Entró en la sala adyacente para consultar con Pastiras y Herschel. Debieron apoyarme pues Protopopolos volvió y me dijo al oído:

—17 de agosto de 1105. Dale buenos días de mi parte.

Le di las gracias y me puse en marcha.

Metaxas vivía en las afueras más allá de las murallas de Constantinopla. La tierra era barata por allí a comienzos del siglo XII, especialmente por la invasión de los turcos en 1090 y la llegada de la chusma turbulenta de los cruzados seis años antes. La gente que vivía en el exterior de la ciudad en aquellos tiempos sufrió pruebas muy duras. Hermosísimas propiedades fueron vendidas a precios casi regalados por aquel entonces. Metaxas se compró la suya en 1095 cuando los propietarios estaban todavía recuperándose de los destrozos causados por Patzinak empezando ya a inquietarse por la llegada de una nueva oleada de invasores.

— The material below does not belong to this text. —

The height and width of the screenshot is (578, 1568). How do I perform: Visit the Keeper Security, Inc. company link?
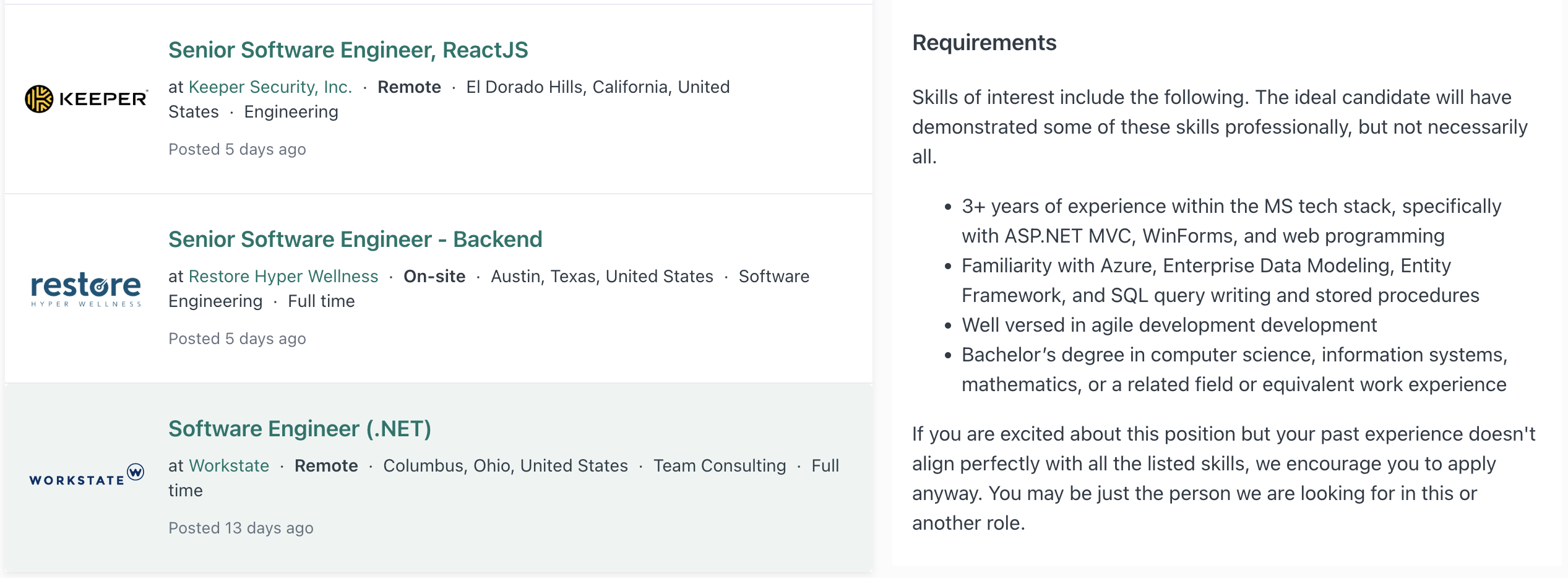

Pero Metaxas contaba con una ventaja sobre los vendedores: ya había estado por delante en la línea y había podido ver hasta qué punto se estabilizarían las cosas en años venideros, bajo el reinado de Alexis I Comneno. Sabía que la región en que se encontraba la villa estaría a salvo durante todo el siglo XII.

Atravesé la antigua Estambul y tomé un taxi para que me llevase cinco kilómetros más allá de las derruidas murallas. Naturalmente, en el tiempo actual no era un barrio de las afueras, sino una parte bastante grisácea de la moderna metrópolis.

Cuando pensé en que ya estaba bastante lejos de la urbe, apoyé el pulgar en la placa y despedí el taxi. Luego me coloqué en un callejón, verificando algunas cosas antes de saltar. Algunos muchachos que me vieron vestido a la moda bizantina se acercaron a mirar, sabiendo que iba a partir hacia el pasado. Me hablaron en turco con voz alegre, pidiéndome que les llevara.